65. Kongress der Deutschen Gesellschaft für Handchirurgie
65. Kongress der Deutschen Gesellschaft für Handchirurgie
Warum ich (noch?) auf Nerventranspositionen zur Funktionsrekonstruktion der Hand bei Tetraplegie verzichte
Text
Verfahren zur operativen Rekonstruktion der Handfunktion bei Tetraplegie haben in den letzten Jahrzehnten schrittweise Verbesserungen erfahren. Die anfangs mehrphasige Verfahrensweise der siebziger Jahre wurde durch teilweise standardisierte Operationen in einem Eingriff ersetzt. Die zunächst regelhaft durchgeführte Sattelgelenksversteifung wurde später in vielen Fällen durch kombinierte Tenodesen unnötig. Hierdurch gelang eine nachweisbare Optimierung der Öffnungsfunktion und Zufriedenheit. Die nun aus der Therapie peripherer Nervenläsionen übertragene Technik der Nerventransfers ermöglicht die Reinnervation einzelner Muskeln, allerdings mit dem Nachteil der unsicheren Vorhersagemöglichkeit und der langen Latenz bis zur Reinnervation. Aussagen einzelner Arbeitsgruppen hierzu unterscheiden sich in Hinblick auf Indikation, Zeitpunkt und Technik erheblich.

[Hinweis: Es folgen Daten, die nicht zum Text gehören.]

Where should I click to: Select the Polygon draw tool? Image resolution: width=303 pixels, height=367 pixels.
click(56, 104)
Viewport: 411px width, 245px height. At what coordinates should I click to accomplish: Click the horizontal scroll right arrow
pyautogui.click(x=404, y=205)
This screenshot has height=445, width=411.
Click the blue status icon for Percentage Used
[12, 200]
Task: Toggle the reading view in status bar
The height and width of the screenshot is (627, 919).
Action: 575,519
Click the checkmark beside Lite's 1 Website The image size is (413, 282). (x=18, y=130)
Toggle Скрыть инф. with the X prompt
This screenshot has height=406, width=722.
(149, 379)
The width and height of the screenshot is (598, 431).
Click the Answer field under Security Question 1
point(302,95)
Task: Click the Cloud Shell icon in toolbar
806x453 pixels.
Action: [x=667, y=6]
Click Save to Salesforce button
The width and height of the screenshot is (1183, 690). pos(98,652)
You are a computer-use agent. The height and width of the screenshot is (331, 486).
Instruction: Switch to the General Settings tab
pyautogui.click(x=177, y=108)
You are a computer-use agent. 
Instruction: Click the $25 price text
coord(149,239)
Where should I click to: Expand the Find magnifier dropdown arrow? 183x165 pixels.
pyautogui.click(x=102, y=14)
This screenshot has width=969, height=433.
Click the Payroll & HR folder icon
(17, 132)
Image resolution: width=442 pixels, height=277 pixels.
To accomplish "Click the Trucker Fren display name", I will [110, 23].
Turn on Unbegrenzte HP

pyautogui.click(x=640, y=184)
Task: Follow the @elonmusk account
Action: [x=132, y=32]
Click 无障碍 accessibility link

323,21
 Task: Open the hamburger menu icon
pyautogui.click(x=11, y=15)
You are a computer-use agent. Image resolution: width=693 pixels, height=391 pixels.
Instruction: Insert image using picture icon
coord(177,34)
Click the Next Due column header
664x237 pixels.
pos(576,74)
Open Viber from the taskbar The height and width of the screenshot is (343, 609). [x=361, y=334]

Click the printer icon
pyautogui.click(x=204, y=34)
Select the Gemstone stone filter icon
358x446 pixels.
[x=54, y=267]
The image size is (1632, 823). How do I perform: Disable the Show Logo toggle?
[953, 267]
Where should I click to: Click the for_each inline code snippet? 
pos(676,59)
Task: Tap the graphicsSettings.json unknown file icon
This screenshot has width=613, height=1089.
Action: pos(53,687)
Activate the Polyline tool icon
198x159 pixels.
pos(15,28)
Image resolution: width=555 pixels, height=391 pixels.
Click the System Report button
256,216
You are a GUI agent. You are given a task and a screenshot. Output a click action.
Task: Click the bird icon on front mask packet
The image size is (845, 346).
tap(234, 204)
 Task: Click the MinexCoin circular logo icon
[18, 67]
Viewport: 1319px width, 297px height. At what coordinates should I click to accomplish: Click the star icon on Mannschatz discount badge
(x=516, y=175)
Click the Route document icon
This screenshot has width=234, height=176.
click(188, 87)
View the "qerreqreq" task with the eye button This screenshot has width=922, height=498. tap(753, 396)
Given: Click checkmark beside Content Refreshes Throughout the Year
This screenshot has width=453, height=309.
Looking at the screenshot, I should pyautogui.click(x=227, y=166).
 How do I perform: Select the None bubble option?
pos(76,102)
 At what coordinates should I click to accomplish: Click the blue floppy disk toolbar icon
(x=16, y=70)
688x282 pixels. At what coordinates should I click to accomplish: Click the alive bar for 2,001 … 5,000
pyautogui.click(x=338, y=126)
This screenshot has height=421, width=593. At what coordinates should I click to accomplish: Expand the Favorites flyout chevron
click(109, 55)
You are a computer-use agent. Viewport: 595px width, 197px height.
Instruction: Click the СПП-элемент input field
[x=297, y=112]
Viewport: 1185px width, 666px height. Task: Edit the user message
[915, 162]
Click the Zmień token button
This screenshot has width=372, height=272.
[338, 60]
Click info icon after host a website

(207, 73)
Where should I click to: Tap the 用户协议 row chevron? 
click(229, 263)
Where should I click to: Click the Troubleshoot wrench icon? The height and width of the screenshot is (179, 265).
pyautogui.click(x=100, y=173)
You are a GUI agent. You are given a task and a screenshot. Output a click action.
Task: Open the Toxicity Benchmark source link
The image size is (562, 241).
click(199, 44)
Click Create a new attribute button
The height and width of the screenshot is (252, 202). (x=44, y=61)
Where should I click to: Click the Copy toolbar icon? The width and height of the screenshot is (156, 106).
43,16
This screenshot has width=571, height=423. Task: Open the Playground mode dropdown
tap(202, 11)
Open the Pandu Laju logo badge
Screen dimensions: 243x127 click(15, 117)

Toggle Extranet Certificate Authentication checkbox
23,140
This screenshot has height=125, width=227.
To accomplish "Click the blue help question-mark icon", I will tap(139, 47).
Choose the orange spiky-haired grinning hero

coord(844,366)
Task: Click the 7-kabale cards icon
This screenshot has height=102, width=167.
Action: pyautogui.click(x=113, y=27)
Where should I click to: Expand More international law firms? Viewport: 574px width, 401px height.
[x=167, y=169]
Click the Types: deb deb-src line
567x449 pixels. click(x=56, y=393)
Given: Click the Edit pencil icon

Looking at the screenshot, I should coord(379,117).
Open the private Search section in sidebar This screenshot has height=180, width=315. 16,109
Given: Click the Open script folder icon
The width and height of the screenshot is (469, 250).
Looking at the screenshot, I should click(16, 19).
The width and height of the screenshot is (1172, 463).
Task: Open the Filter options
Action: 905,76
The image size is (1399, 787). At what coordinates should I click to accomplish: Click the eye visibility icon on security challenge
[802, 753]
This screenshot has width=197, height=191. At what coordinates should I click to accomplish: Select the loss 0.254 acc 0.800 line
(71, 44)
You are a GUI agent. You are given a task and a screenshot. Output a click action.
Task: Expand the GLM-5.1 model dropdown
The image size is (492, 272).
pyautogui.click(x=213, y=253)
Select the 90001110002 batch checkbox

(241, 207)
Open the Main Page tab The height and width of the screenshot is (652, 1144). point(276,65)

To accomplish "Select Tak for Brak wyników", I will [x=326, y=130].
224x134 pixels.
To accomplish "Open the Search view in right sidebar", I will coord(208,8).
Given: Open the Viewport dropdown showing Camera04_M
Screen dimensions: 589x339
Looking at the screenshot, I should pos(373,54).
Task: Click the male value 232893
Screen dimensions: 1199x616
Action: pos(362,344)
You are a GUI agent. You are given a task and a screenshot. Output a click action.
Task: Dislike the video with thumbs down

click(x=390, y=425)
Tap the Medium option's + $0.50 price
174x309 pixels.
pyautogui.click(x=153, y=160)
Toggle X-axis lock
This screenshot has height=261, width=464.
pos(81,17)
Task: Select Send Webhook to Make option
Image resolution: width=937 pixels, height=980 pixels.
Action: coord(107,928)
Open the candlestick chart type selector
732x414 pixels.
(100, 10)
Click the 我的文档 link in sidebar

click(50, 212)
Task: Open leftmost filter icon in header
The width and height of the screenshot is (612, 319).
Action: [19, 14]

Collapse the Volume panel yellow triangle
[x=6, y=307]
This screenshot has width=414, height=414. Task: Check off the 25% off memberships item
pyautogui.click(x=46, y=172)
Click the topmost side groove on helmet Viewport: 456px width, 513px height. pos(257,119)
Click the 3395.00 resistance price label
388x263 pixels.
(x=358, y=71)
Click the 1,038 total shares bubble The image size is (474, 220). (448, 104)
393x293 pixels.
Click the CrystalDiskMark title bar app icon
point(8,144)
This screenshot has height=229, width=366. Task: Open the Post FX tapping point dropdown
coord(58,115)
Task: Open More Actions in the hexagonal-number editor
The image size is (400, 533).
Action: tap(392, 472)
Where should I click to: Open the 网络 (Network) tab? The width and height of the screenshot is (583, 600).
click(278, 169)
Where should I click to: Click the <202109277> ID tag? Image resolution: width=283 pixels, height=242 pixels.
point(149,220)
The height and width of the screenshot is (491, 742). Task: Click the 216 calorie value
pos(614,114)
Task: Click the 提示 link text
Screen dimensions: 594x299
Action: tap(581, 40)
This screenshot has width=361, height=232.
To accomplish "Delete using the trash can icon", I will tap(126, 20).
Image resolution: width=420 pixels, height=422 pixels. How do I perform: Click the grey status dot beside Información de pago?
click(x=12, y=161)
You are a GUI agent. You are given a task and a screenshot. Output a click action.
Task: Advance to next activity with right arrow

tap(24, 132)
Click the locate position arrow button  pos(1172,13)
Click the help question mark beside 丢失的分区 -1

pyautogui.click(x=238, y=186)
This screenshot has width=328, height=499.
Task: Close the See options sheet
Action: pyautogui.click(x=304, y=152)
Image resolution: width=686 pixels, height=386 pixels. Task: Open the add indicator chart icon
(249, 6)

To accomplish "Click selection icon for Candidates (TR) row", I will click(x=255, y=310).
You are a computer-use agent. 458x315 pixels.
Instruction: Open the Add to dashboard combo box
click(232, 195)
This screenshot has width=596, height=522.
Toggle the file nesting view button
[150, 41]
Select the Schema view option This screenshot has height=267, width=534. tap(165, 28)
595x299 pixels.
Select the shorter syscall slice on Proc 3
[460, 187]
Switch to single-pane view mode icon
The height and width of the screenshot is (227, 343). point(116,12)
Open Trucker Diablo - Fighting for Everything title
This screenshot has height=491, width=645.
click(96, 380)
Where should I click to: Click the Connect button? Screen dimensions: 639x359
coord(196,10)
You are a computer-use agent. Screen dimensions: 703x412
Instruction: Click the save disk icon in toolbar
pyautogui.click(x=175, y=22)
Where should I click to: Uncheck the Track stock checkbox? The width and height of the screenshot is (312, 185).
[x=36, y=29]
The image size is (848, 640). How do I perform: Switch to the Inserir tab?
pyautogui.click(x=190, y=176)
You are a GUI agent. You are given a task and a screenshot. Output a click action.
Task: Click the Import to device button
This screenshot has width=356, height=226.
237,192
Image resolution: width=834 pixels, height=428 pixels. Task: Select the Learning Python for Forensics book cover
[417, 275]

Die Ergebnisse kombinierter Eingriffe mit Sehnen- und Muskeltransfers sind zuverlässig. Eigene Untersuchungen der Patienten im langfristigen Verlauf bestätigen die hohe Sicherheit bei der Rekonstruktion nutzbarer und verlässlicher Greifformen. Diese werden innerhalb von Wochen bis wenigen Monaten erreicht. Dabei spielt auch die Öffnungsfunktion der Hand eine wesentliche Rolle, wenngleich sie ein passiver Effekt im Sinne einer Tenodese ist.
Nachuntersuchungen der Nerventransfers mit geringer Fallzahl zeigen nun zwar eine aktive Öffnungsfunktion. Der zusätzliche Nutzen für die Handfunktion ist aber bisher nicht nachgewiesen. Die sinnvolle zeitliche Abfolge bei Kombination von Sehnentransfers und Nerventransfers bleibt unklar, zumal die Nerventransfers durch die lange Latenzphase bis zur evtl. beginnenden Innervation gekennzeichnet sind und die Interaktion mit der zugrundeliegenden Funktionshand vom physiologischen Standpunkt aus problematisch werden kann.
Daher wurden beide Verfahren nun einander gegenübergestellt und sinnvolle Möglichkeiten der Kombination erwogen. Dabei wurden die bisher publizierten Ergebnisse der Nerventransfers dargestellt und mit den eigenen Resultaten der konventionellen Transfers verglichen. Bisher ist eine wegweisende Verbesserung der funktionellen Ergebnisse durch additive oder alleinige Nerventransfers mit vergleichbarer Sicherheit nicht nachzuweisen.
Aus diesem Grund verzichten die Autoren derzeit auf kombinierte Verfahren mit Nerventransfers und Eingriffen an den Sehnen zur Rekonstruktion der Handfunktion.